11174159_800Siete años después del estreno teatral, la obra de Tracy Letts llega a los cines con guión del dramaturgo y dirigida por John Wells, quien luego de su formación dramática incursionó en cine y televisión.

El calor abrasador del desierto se entremezcla con las sombras de una casa en la que las palabras de bienvenida suspiran “La vida es muy larga”, citando Los hombres vanos, de T.S. Eliot, para inmediatamente abandonar la corporeidad de la pantalla. El personaje que introduce al espectador en la historia hace su retirada, abandonándolo en medio de las inclemencias que se avecinan. Quien nos introduce en Agosto se suicida, ahogándose, y sale del ahogo tortuoso, inquisidor de la vida, para recurrir al amparador y promisorio de la muerte. Porque la vida es larga y el mundo es un lugar hecho sólo para el sufrimiento, el único modo de existir posible es el que cobra materialidad en la película. Cuando los personajes abandonan la casa en busca del escape, no se muestra a dónde van, a dónde llegan, o si llegan siquiera. Escapar es huir hacia un lugar desconocido (sea físico, psicológico, basado en la mentira y el intento de ocultamiento, o cósmico, renunciando a la vida), por lo que tampoco se muestra prometedor.

Ahí, suspendida en el tiempo –lo que le otorga universalidad a la historia-, se erige la casa donde el matriarcado casi amazónico exige, como en el Infierno de Dante, abandonar toda esperanza antes de entrar. Es necesario resignar el ínfimo anhelo de felicidad ya que las mujeres, caracterizadas sencillamente como la encarnación del mal, arremeten violentamente contra cualquier intento de reposo de sus maridos, hijos, yernos, cuñados y afines. Aquellas que no lo hacen son mostradas como víctimas de una madre despótica o de una forma de vida que las supera. El papel de los hombres será el del mártir incrédulo, terrenal, que ni siquiera tiene en claro los motivos por los cuales soporta el suplicio.

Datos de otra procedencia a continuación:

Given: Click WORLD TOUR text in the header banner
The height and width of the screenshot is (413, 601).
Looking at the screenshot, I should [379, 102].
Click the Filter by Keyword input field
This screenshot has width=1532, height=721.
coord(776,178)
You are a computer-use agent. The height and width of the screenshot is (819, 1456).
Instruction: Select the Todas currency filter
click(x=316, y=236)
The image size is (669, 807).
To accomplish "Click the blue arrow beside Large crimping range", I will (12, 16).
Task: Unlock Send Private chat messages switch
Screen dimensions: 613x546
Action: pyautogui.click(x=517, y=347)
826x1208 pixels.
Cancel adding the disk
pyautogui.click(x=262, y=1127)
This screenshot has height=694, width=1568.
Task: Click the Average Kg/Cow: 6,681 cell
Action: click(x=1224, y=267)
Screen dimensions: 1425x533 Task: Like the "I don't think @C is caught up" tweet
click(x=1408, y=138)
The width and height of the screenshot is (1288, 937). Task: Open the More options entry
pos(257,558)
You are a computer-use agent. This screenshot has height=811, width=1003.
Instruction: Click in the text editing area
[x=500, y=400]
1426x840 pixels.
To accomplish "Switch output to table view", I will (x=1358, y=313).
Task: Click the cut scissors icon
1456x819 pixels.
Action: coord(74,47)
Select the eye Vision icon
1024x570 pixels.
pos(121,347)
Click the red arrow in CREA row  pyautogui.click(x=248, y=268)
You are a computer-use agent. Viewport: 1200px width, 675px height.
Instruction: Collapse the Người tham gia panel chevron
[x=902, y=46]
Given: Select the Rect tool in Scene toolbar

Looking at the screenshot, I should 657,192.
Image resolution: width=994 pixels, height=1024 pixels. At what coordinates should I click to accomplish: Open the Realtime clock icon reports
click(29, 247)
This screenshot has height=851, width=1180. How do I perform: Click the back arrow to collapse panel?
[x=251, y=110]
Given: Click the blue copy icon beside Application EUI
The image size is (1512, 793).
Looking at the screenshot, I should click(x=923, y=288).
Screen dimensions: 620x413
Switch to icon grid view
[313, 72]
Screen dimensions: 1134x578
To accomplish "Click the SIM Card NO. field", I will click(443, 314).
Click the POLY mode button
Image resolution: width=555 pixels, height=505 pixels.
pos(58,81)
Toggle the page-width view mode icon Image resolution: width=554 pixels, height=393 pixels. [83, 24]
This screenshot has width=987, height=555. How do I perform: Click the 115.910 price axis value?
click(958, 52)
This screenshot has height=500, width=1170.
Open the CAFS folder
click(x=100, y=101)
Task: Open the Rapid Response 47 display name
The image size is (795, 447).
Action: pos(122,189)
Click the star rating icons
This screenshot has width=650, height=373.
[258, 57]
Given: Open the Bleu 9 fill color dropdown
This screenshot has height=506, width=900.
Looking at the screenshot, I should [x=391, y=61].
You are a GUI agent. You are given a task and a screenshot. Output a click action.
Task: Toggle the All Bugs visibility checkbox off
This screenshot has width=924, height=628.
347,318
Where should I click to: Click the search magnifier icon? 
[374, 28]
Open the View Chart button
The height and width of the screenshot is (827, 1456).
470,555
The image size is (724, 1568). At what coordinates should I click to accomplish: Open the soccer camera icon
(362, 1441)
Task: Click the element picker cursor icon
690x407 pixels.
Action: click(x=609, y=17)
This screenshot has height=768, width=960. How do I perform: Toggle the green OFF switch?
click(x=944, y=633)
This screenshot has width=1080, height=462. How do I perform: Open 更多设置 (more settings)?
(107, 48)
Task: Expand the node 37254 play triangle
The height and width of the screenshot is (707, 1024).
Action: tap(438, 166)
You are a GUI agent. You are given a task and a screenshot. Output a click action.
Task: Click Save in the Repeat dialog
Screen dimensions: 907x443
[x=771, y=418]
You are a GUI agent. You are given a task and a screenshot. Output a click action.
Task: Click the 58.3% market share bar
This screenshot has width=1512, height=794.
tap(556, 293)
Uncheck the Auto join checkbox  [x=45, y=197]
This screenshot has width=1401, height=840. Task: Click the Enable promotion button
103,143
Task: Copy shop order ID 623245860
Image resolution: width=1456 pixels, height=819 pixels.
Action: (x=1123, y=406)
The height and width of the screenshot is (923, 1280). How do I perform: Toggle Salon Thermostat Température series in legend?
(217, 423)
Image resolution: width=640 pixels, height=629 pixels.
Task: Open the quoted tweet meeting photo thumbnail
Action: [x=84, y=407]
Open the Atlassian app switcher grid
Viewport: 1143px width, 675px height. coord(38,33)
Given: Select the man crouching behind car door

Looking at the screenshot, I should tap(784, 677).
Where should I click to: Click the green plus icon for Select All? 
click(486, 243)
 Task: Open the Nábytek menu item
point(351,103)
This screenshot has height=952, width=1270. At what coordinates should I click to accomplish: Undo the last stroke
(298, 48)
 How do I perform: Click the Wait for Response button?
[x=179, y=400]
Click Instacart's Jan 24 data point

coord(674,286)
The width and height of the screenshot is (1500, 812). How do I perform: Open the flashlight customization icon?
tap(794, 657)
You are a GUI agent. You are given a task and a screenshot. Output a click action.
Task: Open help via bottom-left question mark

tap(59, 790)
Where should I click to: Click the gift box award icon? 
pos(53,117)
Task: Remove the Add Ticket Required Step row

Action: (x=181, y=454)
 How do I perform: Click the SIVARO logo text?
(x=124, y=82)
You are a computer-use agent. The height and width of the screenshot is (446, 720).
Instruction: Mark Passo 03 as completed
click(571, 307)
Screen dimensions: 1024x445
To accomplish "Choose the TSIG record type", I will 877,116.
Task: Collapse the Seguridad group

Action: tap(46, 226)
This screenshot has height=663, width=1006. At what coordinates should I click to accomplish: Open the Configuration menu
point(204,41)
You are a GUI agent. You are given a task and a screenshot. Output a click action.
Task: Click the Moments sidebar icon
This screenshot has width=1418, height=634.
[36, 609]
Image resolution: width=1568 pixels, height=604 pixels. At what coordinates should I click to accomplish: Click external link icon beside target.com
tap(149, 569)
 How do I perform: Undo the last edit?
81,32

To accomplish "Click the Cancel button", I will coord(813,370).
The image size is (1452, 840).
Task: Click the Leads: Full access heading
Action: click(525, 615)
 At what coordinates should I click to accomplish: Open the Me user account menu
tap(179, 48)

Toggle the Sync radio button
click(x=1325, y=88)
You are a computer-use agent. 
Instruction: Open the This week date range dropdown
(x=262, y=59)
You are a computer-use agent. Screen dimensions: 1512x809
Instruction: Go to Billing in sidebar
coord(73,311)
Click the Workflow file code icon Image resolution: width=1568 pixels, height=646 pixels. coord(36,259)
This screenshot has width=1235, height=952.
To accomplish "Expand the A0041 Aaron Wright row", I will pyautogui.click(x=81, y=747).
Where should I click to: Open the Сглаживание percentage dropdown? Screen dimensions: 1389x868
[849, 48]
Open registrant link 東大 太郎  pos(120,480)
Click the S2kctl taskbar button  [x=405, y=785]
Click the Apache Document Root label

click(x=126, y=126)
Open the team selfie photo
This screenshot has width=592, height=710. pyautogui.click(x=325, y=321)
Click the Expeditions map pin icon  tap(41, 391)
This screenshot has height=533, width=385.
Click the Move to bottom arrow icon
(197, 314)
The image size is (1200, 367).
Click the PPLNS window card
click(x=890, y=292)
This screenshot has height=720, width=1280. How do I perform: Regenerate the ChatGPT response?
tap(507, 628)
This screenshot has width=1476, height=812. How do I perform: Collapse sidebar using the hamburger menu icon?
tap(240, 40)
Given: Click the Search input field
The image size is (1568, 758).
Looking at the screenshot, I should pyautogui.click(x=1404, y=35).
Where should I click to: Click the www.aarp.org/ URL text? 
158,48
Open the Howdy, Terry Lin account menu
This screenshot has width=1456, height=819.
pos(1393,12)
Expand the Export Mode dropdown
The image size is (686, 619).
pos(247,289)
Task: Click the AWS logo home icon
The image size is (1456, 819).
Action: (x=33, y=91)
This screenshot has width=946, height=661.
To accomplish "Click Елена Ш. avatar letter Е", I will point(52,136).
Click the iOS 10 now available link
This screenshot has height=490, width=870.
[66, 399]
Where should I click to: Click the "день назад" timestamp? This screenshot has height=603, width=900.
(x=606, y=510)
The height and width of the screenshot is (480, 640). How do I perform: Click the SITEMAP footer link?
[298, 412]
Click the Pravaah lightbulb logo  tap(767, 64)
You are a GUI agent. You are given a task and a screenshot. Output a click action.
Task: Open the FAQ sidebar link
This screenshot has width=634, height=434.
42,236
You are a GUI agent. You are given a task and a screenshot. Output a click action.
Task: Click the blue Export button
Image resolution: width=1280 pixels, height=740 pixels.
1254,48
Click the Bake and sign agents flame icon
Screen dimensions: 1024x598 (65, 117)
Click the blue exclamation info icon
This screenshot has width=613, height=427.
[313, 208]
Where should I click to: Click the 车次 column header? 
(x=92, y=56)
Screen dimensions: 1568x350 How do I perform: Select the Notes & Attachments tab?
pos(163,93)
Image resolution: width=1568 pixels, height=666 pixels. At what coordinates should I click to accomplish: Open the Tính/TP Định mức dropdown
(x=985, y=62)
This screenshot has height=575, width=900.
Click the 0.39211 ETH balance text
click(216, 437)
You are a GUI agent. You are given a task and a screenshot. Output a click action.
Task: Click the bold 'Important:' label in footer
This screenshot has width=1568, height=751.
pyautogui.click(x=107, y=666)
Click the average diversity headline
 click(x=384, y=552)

El personaje que amenaza con sortear la situación es el de la adolescente cuyo único interés es el de llegar a tiempo para ver una versión restaurada de El fantasma de la ópera (Phantom of the opera, Rupert Julian, 1925), y es reprimida porque en este esperpento (en el sentido literal de la palabra, deformación grotesca de la realidad al servicio de una crítica social) no hay cabida para el cine ya que lo que importa para los personajes son las apariencias. El teatro es apariencia, la fotografía es realidad, y “el cine es realidad 24 veces por segundo”.

Esta muerte acartonada que preside la película nunca se corporiza, no está constituida como ambiente ni como presencia. En ningún momento aparece como acontecimiento realmente importante más allá de las “correctas formas culturales” que ensalzan, ceremoniosa y vacíamente, el respeto ante la ausencia de vida. Lo que realmente se ha extinguido sin mostrar signos de vitalidad es la cámara, que en todo momento se mantiene distante, decorosísima, en formas teatrales que poco tienen que ver con la narración cinematográfica, a menos que se remonte a los inicios del cinematógrafo, cuando éste recién empezaba a espetar sus primeras imágenes. Sólo por un momento el tormento la obliga a dar espasmos convulsivos impulsados por la mayor tensión –ya no psicológica, sino física- para de nuevo refugiarse en los rincones, ocultándose de la maldad que impera (dentro y fuera de la pantalla).

Todas las emociones y pensamientos que se puedan llegar a suscitar frente a las imágenes de la película son producto del trabajo netamente argumental, el cuidado de los bien pensados diálogos, y el ritmo dado por el manejo de la tensión que se devanea tajante entre comedia y drama. La fotografía se mantiene en la naturalidad de los colores cálidos o en la austeridad de las sombras, pero siempre plana, con encuadres que presentan la rigidez del espectador teatral, y con un montaje y una banda de sonido que se presentan con la timidez de quien busca no ser visto.“Versión cinematográfica” no sería un término honesto para referirse a Agosto. Wells, quien demuestra carácter al llevar un apellido soberano en el arte cinematográfico, por lo menos en este caso no supo realizar la adaptación de un lenguaje a otro. Aquí, el cine, como un hijo bastardo del teatro, es pudoroso en sus formas al punto de mostrar temor ante la posibilidad de agitar a esa madre tan despótica y nefasta como la que se muestra en la obra de Letts. En otras palabras, también como en el poema de Eliot, los ojos que no se atreven a soñar no aparecen en el reino de la muerte.

August: County Osage (Estados Unidos, 2013), de John Wells, c/ Meryl Streep, Julia Roberts, Ewan McGregor y Chris Cooper. 121’.